Apesar do corte nas expectativas financeiras para a companhia, o HSBC se mostrou positivo em relação à aquisição da Keystone pela Marfrig. Para Herrera e Maia, a compra deste novo ativo reforça a análise do banco de que a companhia seja uma boa aposta de crescimento sólido no longo prazo. Por este motivo, o HSBC manteve sua recomendação de desempenho acima da média do mercado aos papéis da Marfrig.
Em relação aos resultados da companhia no terceiro trimestre deste ano, Carlos Albano, do Citigroup, enfatizou o desempenho das vendas líquidas, que cresceram 155% na comparação anual e 48% na base trimestral. “Por outro lado, as exportações foram fracas uma vez que aparentemente a companhia privilegiou o mercado doméstico”, disse.
O BB, por sua vez, ressaltou que pesaram negativamente nos resultados a volatilidade nos custos de aquisição do gado e o aumento de despesas operacionais em função de gastos extraordinários para a reestruturação das empresas adquiridas. “Para os próximos resultados, o desafio para a companhia é integrar as empresas recém adquiridas. Destacamos nossa expectativa de tendência de aumento na lucratividade em cada um dos segmentos com a captura de sinergias”, disse.
Na análise de Rafael Cintra, o balanço da empresa mostrou que o mercado interno brasileiro tem mostrado uma forte demanda por carne bovina, o que possibilitou a companhia a ter um expressivo aumento no volume e nos preços. “Esse resultado não deve aliviar as pressões nas ações, que devem continuar sofrendo no curto prazo”.
Brasil Foods mirando uma retomada? – De acordo com a analista Sandra Peres, da Coinvalores, a Brasil Foods reportou um bom desempenho no terceiro trimestre deste ano. Mesmo assim, a corretora destacou que, apesar da performance operacional e das margens muito fortes, o resultado final da empresa veio aquém do esperado.
“O mercado interno continua sendo o grande catalisador do bom desempenho, dado o cenário macroeconômico positivo e o repasse do aumento de preço em alguns produtos. No mercado externo, a empresa também vem apresentando melhoras em volumes, no entanto, os preços mantiveram-se estáveis em virtude da valorização cambial”, disse.

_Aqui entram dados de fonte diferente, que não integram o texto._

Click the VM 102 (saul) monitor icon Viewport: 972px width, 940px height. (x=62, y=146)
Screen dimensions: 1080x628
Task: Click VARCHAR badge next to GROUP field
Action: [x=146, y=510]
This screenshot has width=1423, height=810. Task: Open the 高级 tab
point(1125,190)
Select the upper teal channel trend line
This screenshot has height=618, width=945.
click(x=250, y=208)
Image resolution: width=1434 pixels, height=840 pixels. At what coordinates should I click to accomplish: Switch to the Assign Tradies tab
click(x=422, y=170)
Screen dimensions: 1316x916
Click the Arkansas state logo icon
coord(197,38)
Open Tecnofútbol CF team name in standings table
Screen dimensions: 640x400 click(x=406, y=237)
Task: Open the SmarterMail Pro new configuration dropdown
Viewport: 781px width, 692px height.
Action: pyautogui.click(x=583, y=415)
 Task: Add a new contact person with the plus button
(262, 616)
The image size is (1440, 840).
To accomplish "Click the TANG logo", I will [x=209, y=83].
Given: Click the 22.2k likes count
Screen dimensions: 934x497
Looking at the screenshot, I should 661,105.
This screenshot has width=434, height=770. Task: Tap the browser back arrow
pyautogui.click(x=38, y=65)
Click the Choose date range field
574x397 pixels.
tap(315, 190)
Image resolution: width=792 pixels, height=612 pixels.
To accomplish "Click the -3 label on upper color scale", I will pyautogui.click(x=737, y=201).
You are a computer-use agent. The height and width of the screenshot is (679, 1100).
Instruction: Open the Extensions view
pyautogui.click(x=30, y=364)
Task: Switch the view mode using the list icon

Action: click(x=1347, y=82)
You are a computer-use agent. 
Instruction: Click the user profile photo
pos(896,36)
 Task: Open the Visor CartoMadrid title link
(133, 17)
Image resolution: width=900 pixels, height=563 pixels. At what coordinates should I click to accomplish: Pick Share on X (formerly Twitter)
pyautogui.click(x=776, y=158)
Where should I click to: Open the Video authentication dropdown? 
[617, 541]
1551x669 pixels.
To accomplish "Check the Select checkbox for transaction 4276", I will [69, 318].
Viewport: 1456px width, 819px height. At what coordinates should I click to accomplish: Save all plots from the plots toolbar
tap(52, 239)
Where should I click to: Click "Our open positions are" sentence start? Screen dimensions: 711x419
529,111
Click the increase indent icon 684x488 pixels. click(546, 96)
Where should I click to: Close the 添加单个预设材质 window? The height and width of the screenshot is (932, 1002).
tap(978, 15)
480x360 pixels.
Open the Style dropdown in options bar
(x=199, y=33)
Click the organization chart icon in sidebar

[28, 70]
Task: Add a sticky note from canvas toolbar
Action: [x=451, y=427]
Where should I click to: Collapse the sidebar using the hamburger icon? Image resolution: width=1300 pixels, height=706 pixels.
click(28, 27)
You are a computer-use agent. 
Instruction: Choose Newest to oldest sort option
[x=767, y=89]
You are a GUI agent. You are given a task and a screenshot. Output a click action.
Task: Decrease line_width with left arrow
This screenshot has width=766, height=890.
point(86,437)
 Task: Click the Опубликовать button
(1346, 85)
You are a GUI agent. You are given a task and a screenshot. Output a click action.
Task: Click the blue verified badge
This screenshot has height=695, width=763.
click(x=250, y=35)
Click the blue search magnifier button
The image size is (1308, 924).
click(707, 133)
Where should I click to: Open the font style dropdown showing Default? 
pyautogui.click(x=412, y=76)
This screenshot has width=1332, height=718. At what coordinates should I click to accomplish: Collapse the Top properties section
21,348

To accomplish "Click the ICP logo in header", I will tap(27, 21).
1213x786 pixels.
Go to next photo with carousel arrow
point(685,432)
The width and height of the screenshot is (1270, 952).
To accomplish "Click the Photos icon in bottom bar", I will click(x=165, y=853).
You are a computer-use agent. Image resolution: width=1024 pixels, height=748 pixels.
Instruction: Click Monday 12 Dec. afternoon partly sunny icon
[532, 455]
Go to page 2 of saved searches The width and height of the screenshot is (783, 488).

A sazonalidade do último trimestre deste ano deverá impactar positivamente os números da empresa nos três últimos meses de 2010, com o aumento do consumo de alimentos no mercado doméstico. “Vale destacar que a companhia continua reduzindo a sua alavancagem financeira e, além disso, está buscando absorver os ganhos de sinergia”.
Minerva se beneficia do mercado doméstico – Com o dólar mais fraco, os frigoríficos apresentaram fortes números no mercado interno. É o caso da Minerva. Segundo a Coin, a empresa aumentou seu market share no 3T10, mas teve como principal destaque em seu balanço o desempenho da divisão de carnes no front doméstico.
Mesmo assim, a analista Sandra Peres apontou vetores negativos. “Mesmo estando em um nível elevado, a utilização de suas plantas caiu fortemente ao longo do trimestre em função da menor disponibilidade de boi no mercado. Isso deve pressionar as margens do 4T10”, destacou a Link Investimentos.
Já o BB Investimentos espera que o preço do boi vivo deve permanecer pressionando as margens da empresa, mesmo que ela ainda continue a apresentar uma recuperação gradual nos negócios. Além disso, o BB ressaltou que, internamente, a demanda permanece aquecida, principalmente para o final do ano, trimestre sazonalmente mais forte.